[Recorded data]
* * *
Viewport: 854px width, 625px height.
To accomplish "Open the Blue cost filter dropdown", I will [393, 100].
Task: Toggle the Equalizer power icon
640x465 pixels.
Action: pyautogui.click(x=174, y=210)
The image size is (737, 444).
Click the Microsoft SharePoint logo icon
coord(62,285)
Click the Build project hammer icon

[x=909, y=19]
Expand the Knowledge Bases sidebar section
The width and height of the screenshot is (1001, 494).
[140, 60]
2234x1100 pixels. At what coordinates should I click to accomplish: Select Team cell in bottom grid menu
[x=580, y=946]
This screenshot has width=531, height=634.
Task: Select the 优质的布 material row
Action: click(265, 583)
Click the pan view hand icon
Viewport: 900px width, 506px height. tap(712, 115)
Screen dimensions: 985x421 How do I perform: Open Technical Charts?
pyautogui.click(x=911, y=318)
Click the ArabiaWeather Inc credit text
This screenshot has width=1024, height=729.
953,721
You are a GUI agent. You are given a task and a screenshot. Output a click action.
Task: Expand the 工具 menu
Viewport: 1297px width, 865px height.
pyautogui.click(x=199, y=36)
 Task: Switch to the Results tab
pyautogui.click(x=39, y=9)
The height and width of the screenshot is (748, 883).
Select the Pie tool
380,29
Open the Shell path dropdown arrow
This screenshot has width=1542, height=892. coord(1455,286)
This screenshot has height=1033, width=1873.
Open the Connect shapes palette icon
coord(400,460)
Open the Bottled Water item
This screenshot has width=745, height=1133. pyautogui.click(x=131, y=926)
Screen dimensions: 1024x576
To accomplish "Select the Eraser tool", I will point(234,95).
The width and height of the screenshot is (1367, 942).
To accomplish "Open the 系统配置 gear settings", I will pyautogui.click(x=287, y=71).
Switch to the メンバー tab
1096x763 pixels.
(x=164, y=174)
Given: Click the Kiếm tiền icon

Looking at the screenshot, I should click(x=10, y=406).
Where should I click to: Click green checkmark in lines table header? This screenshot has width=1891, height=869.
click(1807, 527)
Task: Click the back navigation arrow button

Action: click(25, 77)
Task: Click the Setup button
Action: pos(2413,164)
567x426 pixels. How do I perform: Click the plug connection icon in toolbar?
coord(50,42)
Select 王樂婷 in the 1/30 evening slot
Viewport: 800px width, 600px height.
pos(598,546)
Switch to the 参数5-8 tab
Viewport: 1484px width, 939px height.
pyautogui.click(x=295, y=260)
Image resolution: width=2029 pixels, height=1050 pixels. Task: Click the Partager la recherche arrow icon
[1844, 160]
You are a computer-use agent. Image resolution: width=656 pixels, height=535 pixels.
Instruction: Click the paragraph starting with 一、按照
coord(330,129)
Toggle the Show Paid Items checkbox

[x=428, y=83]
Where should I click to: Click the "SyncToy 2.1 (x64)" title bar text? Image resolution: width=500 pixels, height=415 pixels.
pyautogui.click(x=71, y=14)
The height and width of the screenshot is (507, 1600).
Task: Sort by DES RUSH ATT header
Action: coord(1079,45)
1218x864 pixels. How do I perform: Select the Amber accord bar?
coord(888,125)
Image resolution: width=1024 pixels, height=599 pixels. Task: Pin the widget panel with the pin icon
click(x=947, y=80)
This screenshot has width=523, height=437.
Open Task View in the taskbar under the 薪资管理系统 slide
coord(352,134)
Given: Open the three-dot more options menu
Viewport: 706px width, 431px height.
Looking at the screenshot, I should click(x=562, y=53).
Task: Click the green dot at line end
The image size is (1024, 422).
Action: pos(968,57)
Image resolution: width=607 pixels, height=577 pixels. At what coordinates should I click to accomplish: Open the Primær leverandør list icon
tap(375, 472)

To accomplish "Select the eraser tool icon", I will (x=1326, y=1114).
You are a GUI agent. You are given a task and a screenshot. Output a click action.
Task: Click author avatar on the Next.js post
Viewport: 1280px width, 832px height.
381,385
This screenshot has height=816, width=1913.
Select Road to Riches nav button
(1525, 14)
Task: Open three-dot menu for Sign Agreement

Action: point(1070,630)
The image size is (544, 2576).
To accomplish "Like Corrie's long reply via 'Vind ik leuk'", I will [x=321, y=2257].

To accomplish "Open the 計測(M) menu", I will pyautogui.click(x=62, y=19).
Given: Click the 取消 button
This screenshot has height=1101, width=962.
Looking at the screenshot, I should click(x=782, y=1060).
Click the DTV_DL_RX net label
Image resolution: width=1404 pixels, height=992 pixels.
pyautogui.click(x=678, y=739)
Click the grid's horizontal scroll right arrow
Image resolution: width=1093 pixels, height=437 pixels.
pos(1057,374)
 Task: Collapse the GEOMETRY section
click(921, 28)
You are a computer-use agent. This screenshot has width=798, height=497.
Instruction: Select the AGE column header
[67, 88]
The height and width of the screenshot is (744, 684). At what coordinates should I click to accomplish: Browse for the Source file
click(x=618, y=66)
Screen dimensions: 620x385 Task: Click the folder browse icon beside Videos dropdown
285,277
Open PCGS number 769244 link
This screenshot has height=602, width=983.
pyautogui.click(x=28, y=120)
* * *
* [Exercise description]
Filter the data above, keeping only lines that include the string "agent".

* [Output of the task]
You are a GUI agent. You are given a task and a screenshot. Output a click action.
You are a computer-use agent. Image resolution: width=656 pixels, height=535 pixels.
You are a GUI agent. You are given a task and a screenshot. Output a click action.
You are a computer-use agent. This screenshot has width=798, height=497.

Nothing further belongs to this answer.